Regierung stoppt Rekord-Spritpreise mit neuem Notfallgesetz vor Ostern
Aldo RömerRegierung stoppt Rekord-Spritpreise mit neuem Notfallgesetz vor Ostern
Die deutsche Regierung greift mit einem neuen befristeten Gesetz ein, um die Rekordpreise bei Kraftstoffen in den Griff zu bekommen. Die Maßnahmen zielen darauf ab, Preiserhöhungen zu begrenzen und nicht kooperierende Mineralölkonzerne zu sanktionieren. Unternehmen, die auf Treibstoff angewiesen sind – von Reisebusunternehmen bis zu Fahrschulen –, spüren bereits die Belastung.
Nach den geplanten Regelungen dürfen Tankstellen die Preise nur noch einmal täglich, und zwar mittags, anheben. Preissenkungen sind hingegen jederzeit möglich. Unternehmen, die gegen diese Vorgaben verstoßen, müssen mit Bußgeldern von bis zu 100.000 Euro rechnen. Das Gesetz könnte noch vor Ostern durch ein beschleunigtes Gesetzgebungsverfahren in Kraft treten.
Ziel der Regierung ist es, die Spritpreise wieder unter zwei Euro pro Liter zu drücken.

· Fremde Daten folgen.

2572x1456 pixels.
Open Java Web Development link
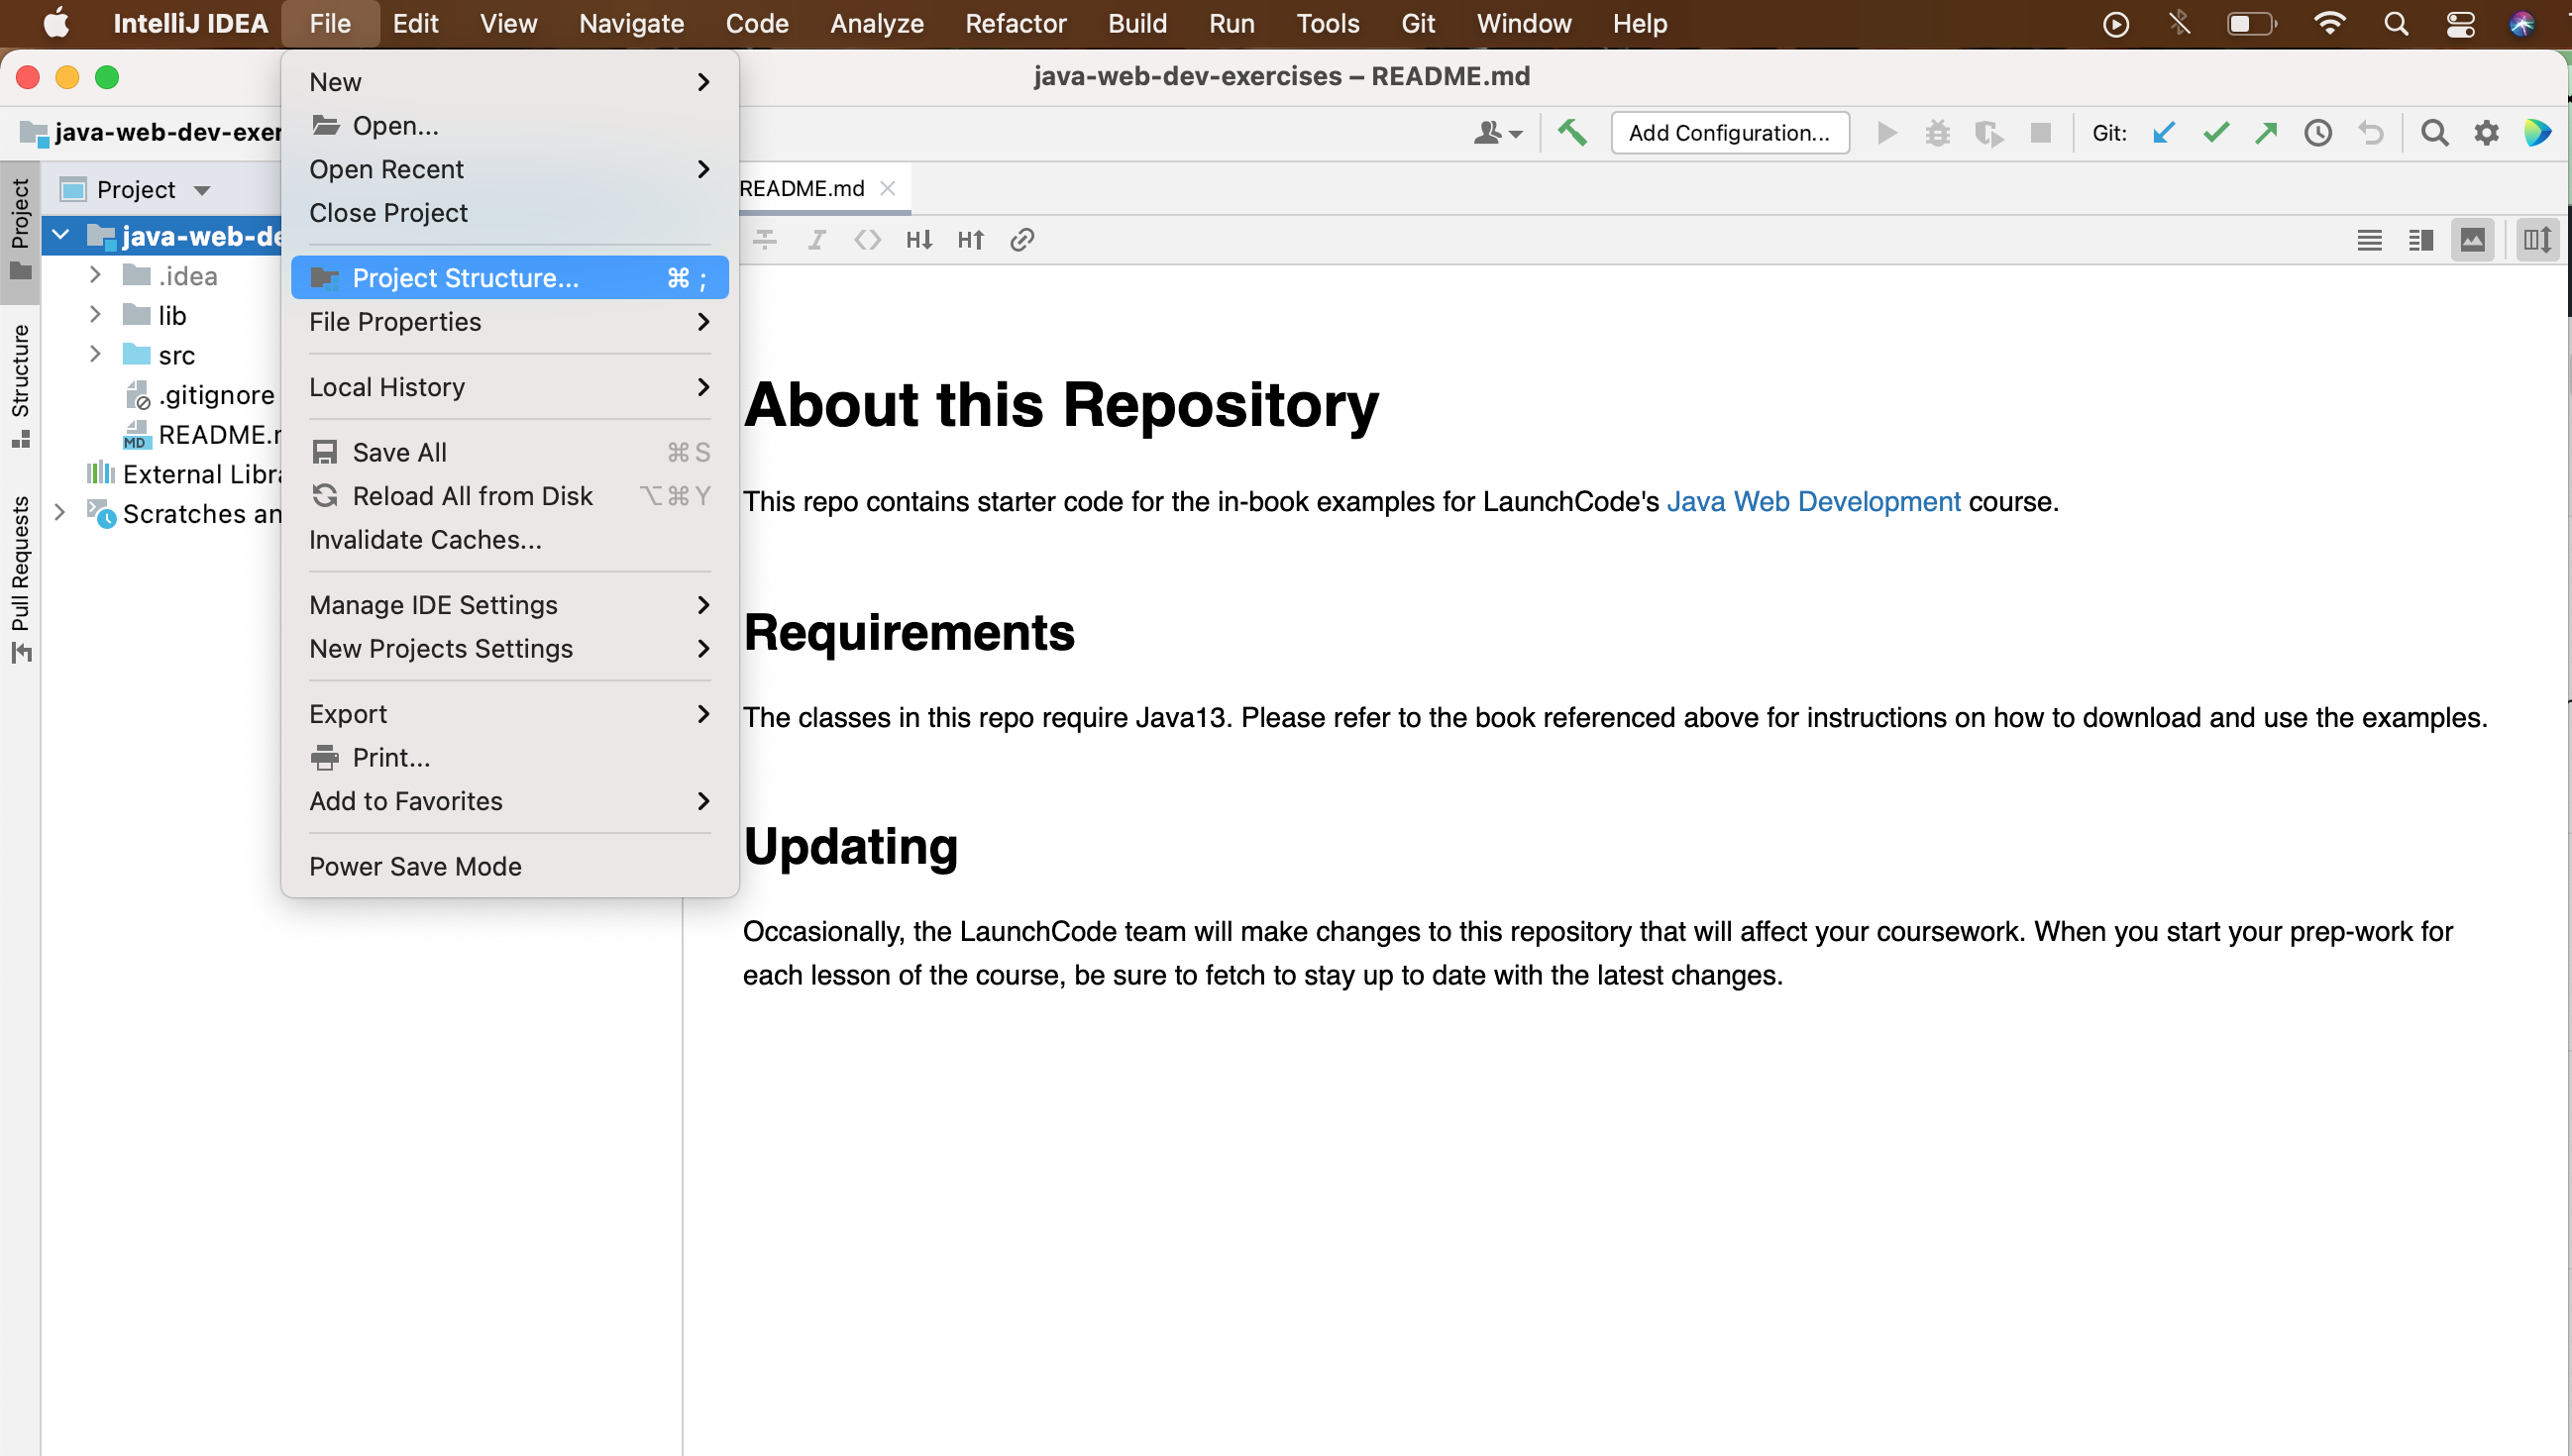click(1813, 502)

Eine Sonderarbeitsgruppe wurde eingerichtet, um die Entwicklung zu überwachen, doch ihr Einfluss bleibt vorerst unklar.
Die steigenden Kosten setzen der Wirtschaft schwer zu. Claudia Jansweidt-Hermann, Inhaberin eines Reisebusunternehmens, hat aufgrund der explodierenden Dieselpreise die Preise für 2027 bereits eingefroren. Lars Rauer, Betreiber einer Fahrschule, plant, die Gebühren für Fahrschüler zu erhöhen, um die höheren Spritkosten auszugleichen. Nutzer von Elektroautos und Zugreisende bleiben von den Preisanstiegen hingegen verschont.
Offizielle Daten, die die Spritpreise in Deutschland mit denen der Nachbarländer über das vergangene Jahr vergleichen, liegen nicht vor.
Das neue Gesetz soll die drastischen Preissprünge bei Kraftstoffen durch tägliche Obergrenzen und hohe Strafen eindämmen. Falls es wirkt, könnte es die finanzielle Belastung für transportabhängige Unternehmen verringern. Die nächsten Schritte der Regierung werden zeigen, ob die Preise wie geplant sinken.